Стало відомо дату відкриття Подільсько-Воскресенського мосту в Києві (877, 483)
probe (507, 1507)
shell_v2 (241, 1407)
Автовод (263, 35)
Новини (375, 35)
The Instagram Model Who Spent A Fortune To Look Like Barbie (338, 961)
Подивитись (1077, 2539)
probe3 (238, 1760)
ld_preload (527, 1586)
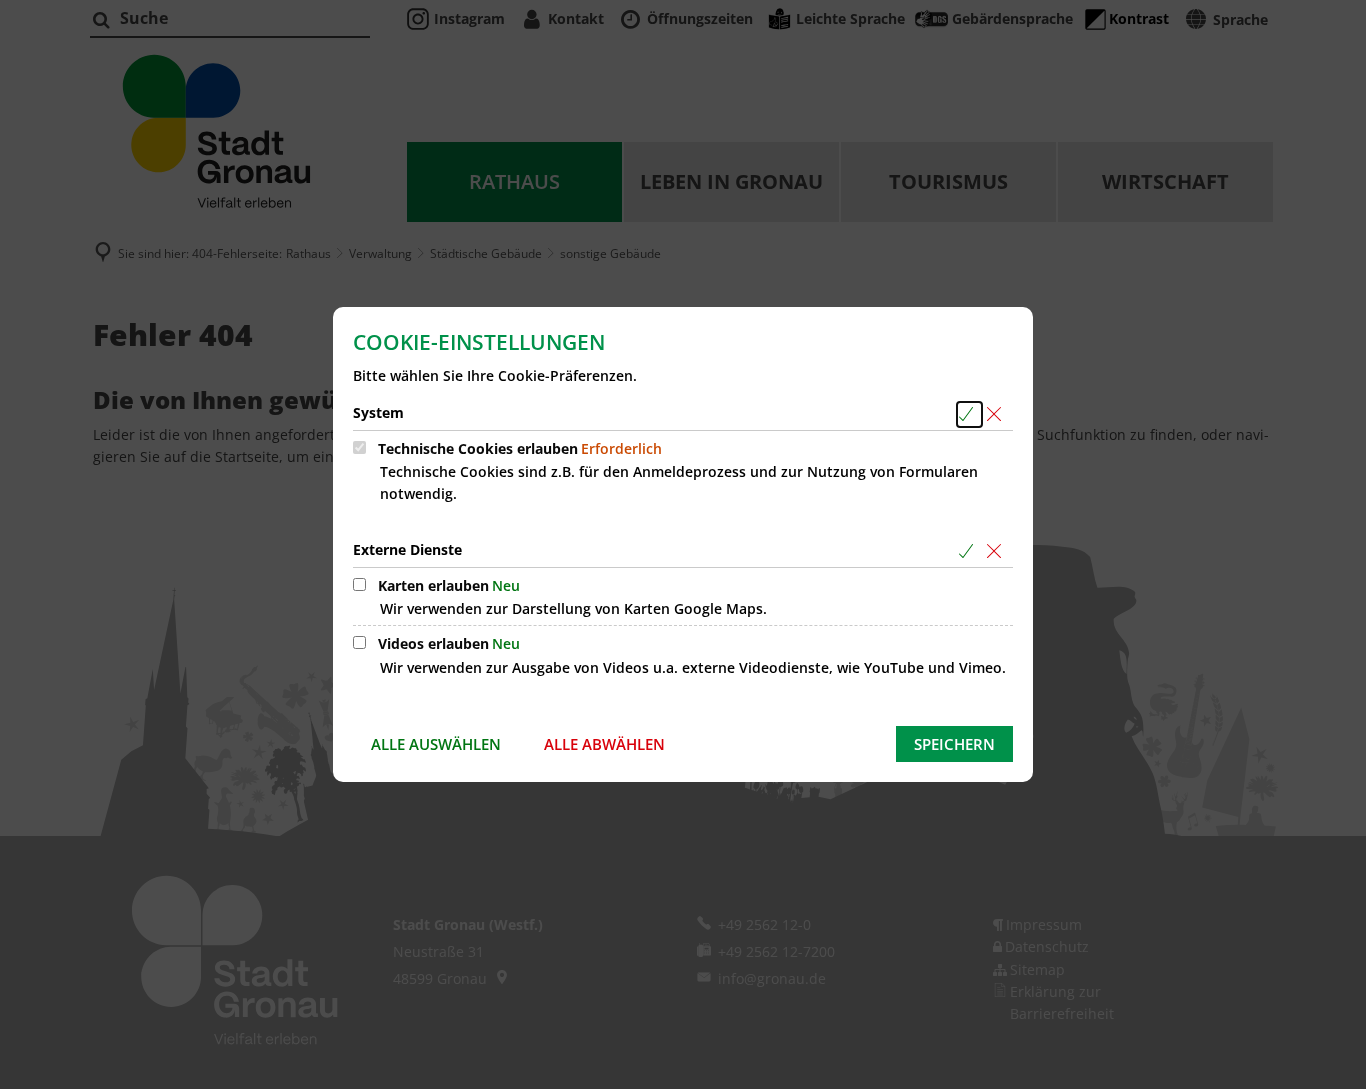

============

Activity –
Give back every line of the material exactly as written, but not the pictures.

Written response –
Стало відомо дату відкриття Подільсько-Воскресенського мосту в Києві (877, 483)
probe (507, 1507)
shell_v2 (241, 1407)
Автовод (263, 35)
Новини (375, 35)
The Instagram Model Who Spent A Fortune To Look Like Barbie (338, 961)
Подивитись (1077, 2539)
probe3 (238, 1760)
ld_preload (527, 1586)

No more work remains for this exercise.